Desde o regresso do Japão, sempre que Antonieta entrava na cela da abadessa, a madre baixava a cabeça, como para evitar o contacto visual com a religiosa. O padrão de saudações gélidas abalou a irmã, que na época era membro da comunidade há dezoito anos. Sentindo a tensão, Antoinette conversou com Madre Angélica sobre as relações frias entre elas. Durante a conversa, Angélica conseguiu transmitir a mensagem de que Antoinette não deveria fazer parte da fundação do Japão e, curiosamente, que deveria deixar o mosteiro de Hanceville - embora não a ordem. Dadas as dificuldades de comunicação da mãe, Antoinette ficou confusa e angustiada com essas mensagens. A freira estava refletindo sobre seu futuro no mosteiro e “estava em um ponto muito baixo” quando Irmã Margaret Mary a convidou para ir ao quarto de sua mãe para ler uma carta que havia recebido de uma abadessa de outro mosteiro das Clarissas na Índia.

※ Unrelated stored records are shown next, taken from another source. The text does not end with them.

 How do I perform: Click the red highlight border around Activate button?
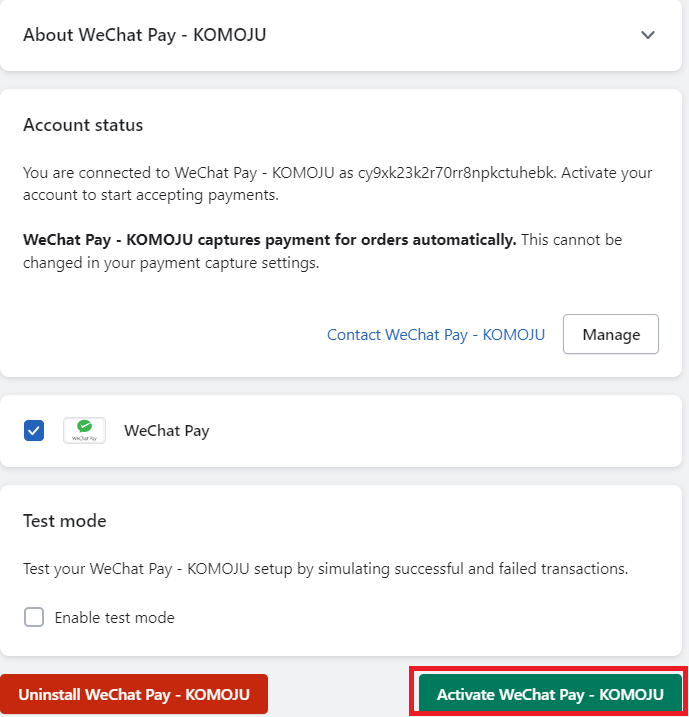pos(549,669)
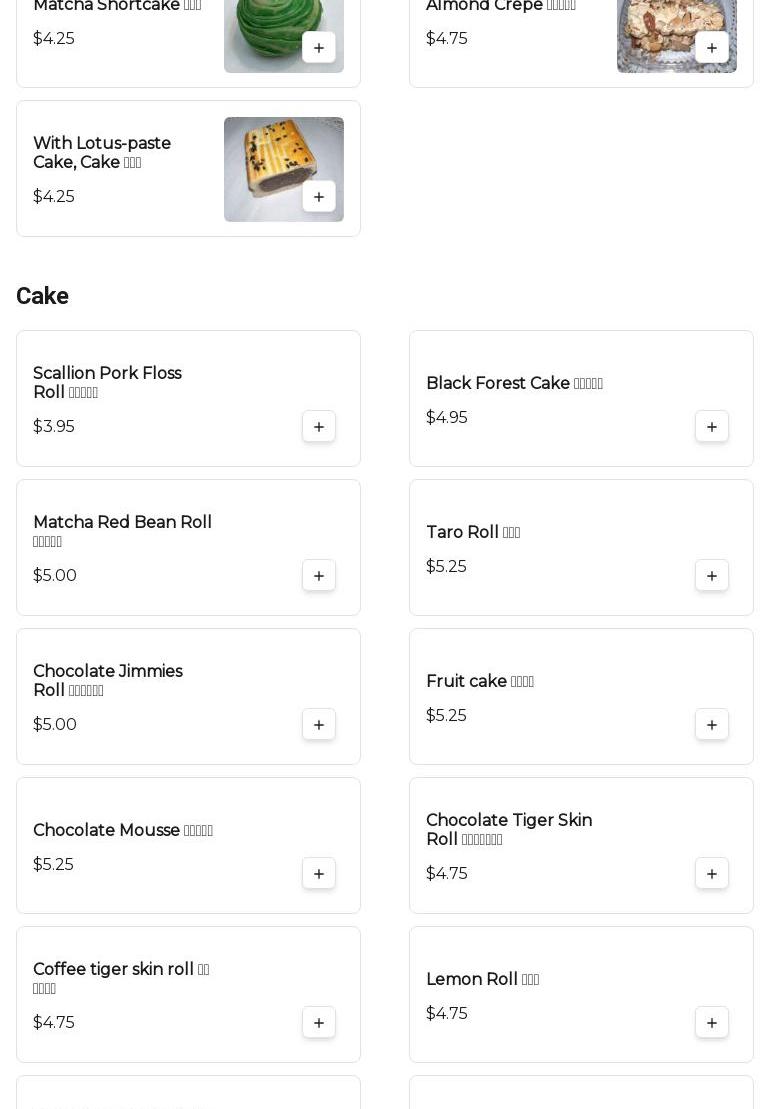Click the Cake section heading
770x1109 pixels.
[42, 296]
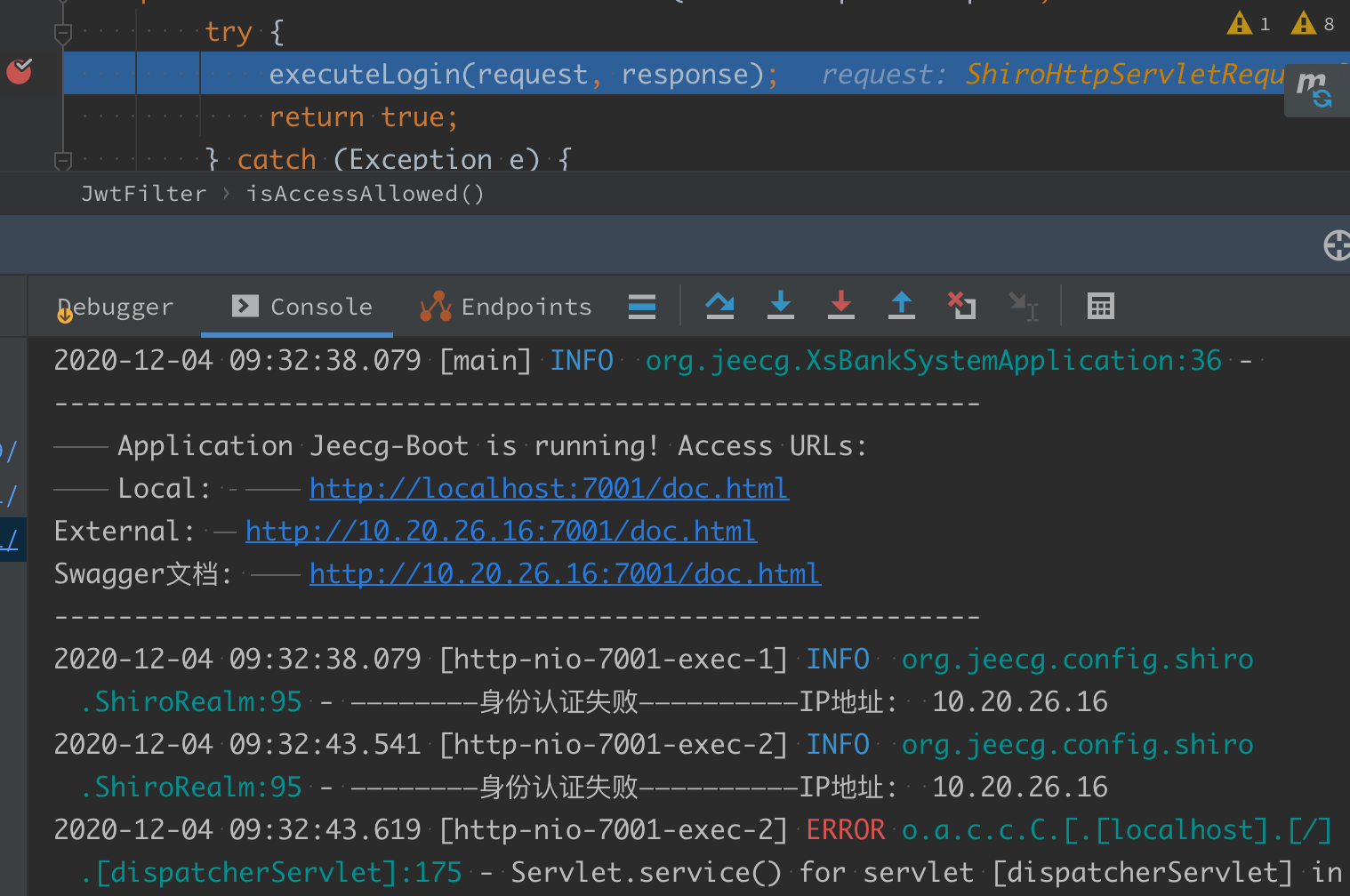This screenshot has height=896, width=1350.
Task: Open the external 10.20.26.16 doc.html link
Action: coord(501,530)
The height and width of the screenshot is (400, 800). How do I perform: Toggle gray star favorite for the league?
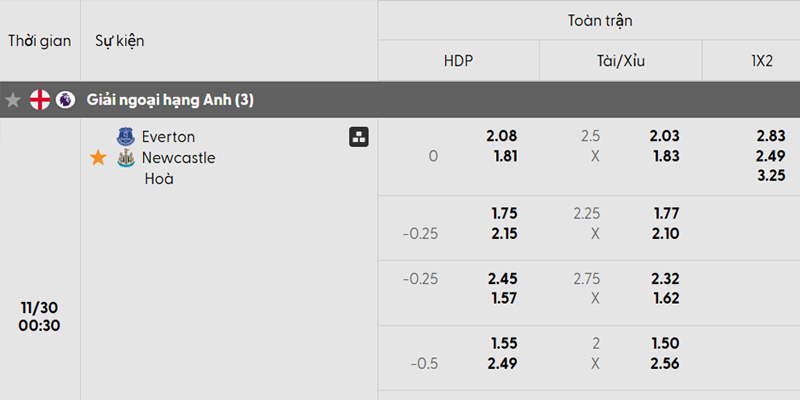[x=13, y=100]

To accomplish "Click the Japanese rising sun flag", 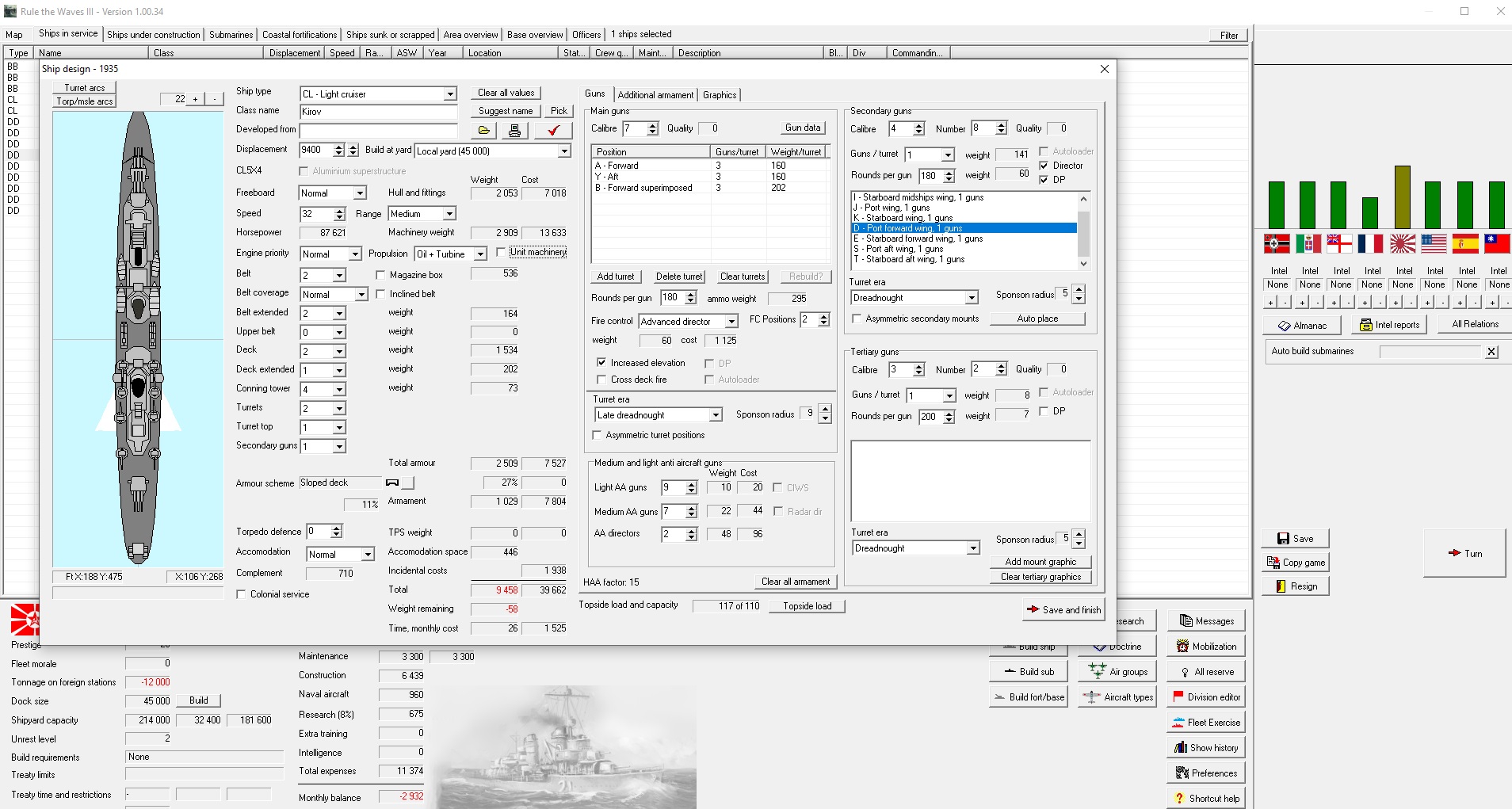I will pos(1403,244).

Mamãe estava apoiada em travesseiros, reclinada em sua cama quando Antoinette entrou cautelosamente na cela. Com pouca cerimônia, a irmã leu a carta em voz alta. Endereçada à Madre Angélica, a nota solicitava com urgência que o Mosteiro de Nossa Senhora dos Anjos fornecesse freiras para povoar o primeiro mosteiro da ordem em Troyes, na França, onde fica a capela onde as Clarissas da Adoração Perpétua começaram a adorar seu Senhor em 1856. Depois de anos nas mãos de leigos, o mosteiro de Troyes deveria ser devolvido à ordem. Madre Angélica já havia enviado uma freira, Irmã Faustina, para a França, mas agora eram necessárias mais. Depois de ler a carta e cumprir seu dever, a irmã Antoinette desocupou o quarto.

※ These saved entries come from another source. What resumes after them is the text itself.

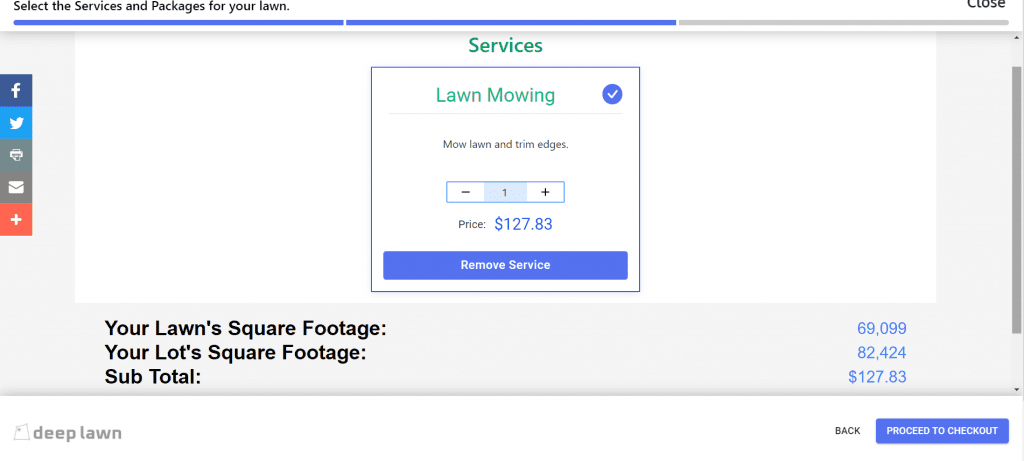This screenshot has height=461, width=1024.
Task: Share by email via envelope icon
Action: [x=16, y=187]
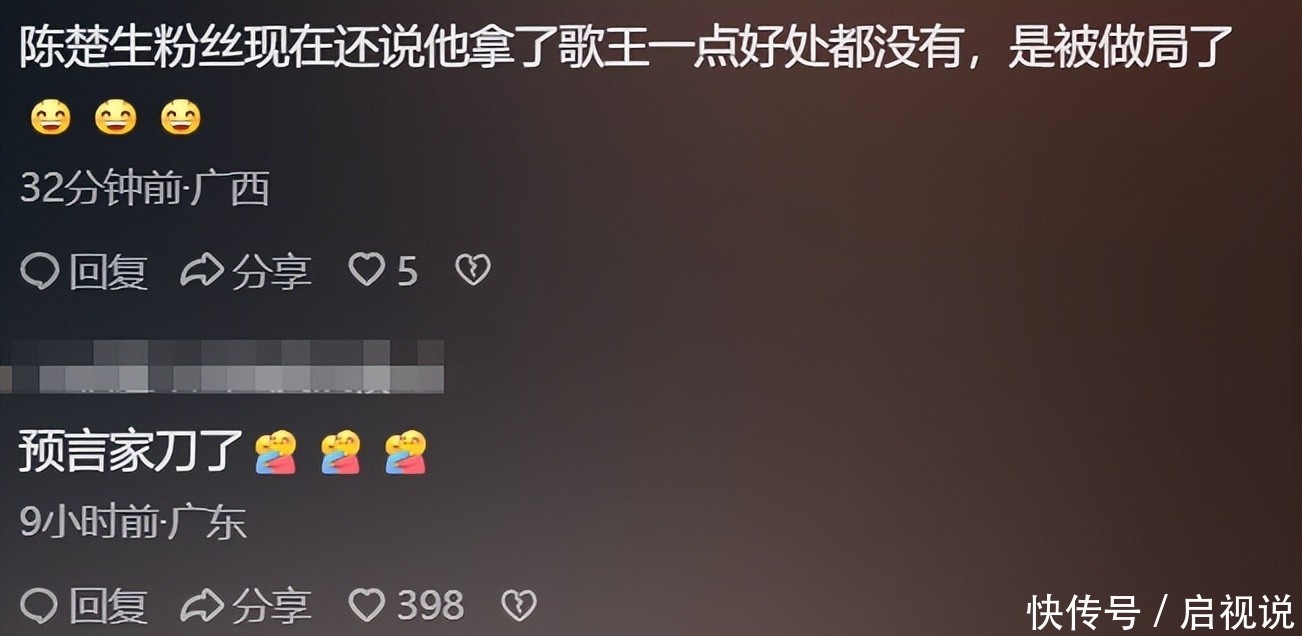Open the comment text about 陈楚生粉丝
The image size is (1302, 636).
625,49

Em sua ausência, Margaret Mary contou à mãe como a irmã Antoinette desejava ir para a França. Na verdade, em seu papel de historiadora da comunidade, Irmã Antonieta só queria passar um tempo de qualidade nos arquivos do mosteiro francês. Em poucos minutos, a freira foi chamada de volta ao quarto da mãe pelo interfone.
“Quando abri a porta, o rosto de mamãe era como a luz do sol — brilhando”, lembrou a irmã Antoinette.
Angélica estendeu a mão para a irmã preocupada. Então, com grande esforço, ela conseguiu dizer: “Vá para a França. Você tem minha bênção e sempre seremos um de coração.”
Antoinette largou o trabalho na escrivaninha, arrumou as malas e, no dia 21 de janeiro de 2005, partiu para uma estadia de três meses na França, só para experimentar. A inesperada mudança de planos provou ser providencial e provavelmente poupou à Irmã Antonieta muitas dores de cabeça nos dias que viriam.
Em março, as irmãs foram informadas, em uma carta do bispo de Nagasaki, que não haveria nenhum novo mosteiro em sua diocese. O conselho sacerdotal do bispo vetou a ideia, acreditando que as irmãs teriam dificuldade em atrair vocações no Japão. “Talvez não tenhamos fé suficiente”, escreveu ele.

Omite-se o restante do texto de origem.